Microsoft supports virtualization on the Windows 8 Client solely through Client Hyper-V, on slat enabled systems. We reviewed the related requirements in a prior blog post: How to enable and Use Windows 8 Client Hyper-V. Hyper-V is a far more robust solution that Windows Virtual PC. In fact, Microsoft continues to redirect Windows 8 Client Hyper-V queries to the technet articles referencing the 2012 server version of Hyper-V: Install the Hyper-V Role and Configure a Virtual Machine.
One of the advantages of Hyper-V over Windows Virtual PC is expanded hardware support.
In fact, one of the major complaints regarding Windows Virtual PC limits is the inability to support virtual floppy drives. If you install Windows XP mode using Windows Virtual PC, host integration enables the use of host based floppy drives (as well as USB and other removable storage alternatives).
Under Windows 7, the graphic interface for Windows Virtual PC does not include support for virtual floppy drives. There is no hidden menu or settings screen either before or after a virtual image is mounted. The functionality is not removed, though the interface was removed by design. The functionality is still available via the COM object.

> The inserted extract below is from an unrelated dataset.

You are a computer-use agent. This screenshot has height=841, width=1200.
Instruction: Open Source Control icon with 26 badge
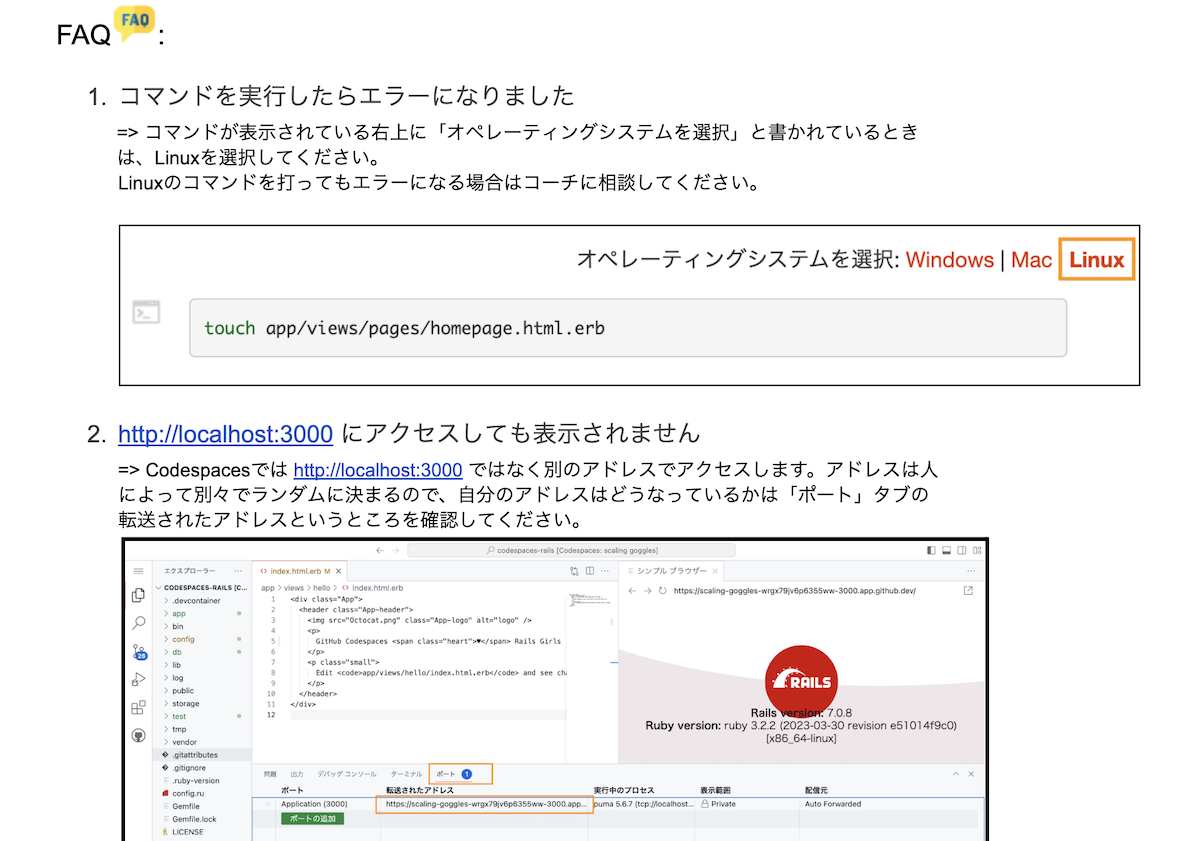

Since Windows Virtual PC and XP mode are important alternatives for supporting legacy applications and compatibility solutions, the use of floppy media is rather important. Perhaps more importantly, we regularly use Answer Files (unattend.xml and autounattend.xml) to support custom Windows 7 and Windows 8 installation. If you are designing, testing and managing Windows 7 installation sequences that utilize an Answer File, the use of a virtual floppy drive can become mandatory.
Ben Armstrong, at the time the Microsoft Hyper-V Program manager, provided a VBScript that enables you to support attached floppy (and other removable) disks: Using Floppy Disks with Windows Virtual PC. His related blog also contains links to downloadable scripts. Although dated (2009) the scripts still work with Windows Virtual PC on Windows 7 to support floppy drives. Ben also provided some PowerShell alternatives, although a more recent PowerShell solution exists (and is mentioned below)
Since Ben’s scripts are rather lengthy, a more simplified alternative, with example, is provided by WindowsItPro: How do I attach a floppy disk to a virtual machine (VM) with Windows Virtual PC?. Giving credit where it is due, this shortened approach appears to have been derived from a slightly more detailed Technet article: Floppy support gone in Windows Virtual PC? that includes a release option. An alternate script option is also posted in the Technet Script Center: Attach a Virtual FD to specific Virtual Machine (for Windows Virtual PC).
Sven Groot, on his Ookii.org site posts three simple PowerShell scripts that enable you to Create, Attach and Release a virtual floppy from Windows 7 Virtual PC. Script downloads are also available: Floppy support in Windows Virtual PC 7. (The site notes that you will have to enable unsigned PowerShell scripts to run in order to use them.)
Alternately, I have found that Oracle VM Virtual Box a free, Open Source Software solution will support floppy drives, and works well on Windows 7. VirtualBox does not support seamless desktop integration like Windows XP mode, though does provide an alternate virtual testing environment.
You should now have several viable options for integrating both virtual and physical floppy drives into your Windows 7 Virtual environment.